> PROBLEM REQUIREMENTS: Output the items starting at the line containing "Given: Click the chain" and ending at the last line of the items as a JSON list of strings, one string per line, leaving out blank lines.

Extracted data entries

>>

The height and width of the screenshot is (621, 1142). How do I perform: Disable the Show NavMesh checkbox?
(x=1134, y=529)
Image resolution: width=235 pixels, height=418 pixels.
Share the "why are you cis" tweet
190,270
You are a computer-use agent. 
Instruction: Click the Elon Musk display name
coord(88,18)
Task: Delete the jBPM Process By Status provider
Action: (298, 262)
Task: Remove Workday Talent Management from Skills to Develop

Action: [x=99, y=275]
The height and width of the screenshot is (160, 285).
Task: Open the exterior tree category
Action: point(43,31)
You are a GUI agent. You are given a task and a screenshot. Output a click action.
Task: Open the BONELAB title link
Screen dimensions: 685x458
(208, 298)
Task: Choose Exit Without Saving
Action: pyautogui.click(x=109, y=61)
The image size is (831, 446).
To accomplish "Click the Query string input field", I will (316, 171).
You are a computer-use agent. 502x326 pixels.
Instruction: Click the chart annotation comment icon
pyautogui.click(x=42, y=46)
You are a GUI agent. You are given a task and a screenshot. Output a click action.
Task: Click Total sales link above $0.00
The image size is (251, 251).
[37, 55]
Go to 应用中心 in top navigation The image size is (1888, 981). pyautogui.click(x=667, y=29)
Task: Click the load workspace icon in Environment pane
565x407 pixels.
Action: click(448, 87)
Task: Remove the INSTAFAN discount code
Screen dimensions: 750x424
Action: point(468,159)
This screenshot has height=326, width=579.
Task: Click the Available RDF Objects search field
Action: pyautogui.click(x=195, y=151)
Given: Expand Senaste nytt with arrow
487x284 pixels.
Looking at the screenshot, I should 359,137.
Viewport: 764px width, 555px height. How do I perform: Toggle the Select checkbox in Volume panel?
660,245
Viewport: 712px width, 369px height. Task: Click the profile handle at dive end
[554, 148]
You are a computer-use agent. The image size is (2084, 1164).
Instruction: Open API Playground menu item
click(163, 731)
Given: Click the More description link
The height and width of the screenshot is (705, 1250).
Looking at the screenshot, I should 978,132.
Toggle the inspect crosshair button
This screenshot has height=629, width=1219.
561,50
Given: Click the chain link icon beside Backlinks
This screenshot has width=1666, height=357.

<<

> REPLY:
[
  "Given: Click the chain link icon beside Backlinks",
  "This screenshot has width=1666, height=357."
]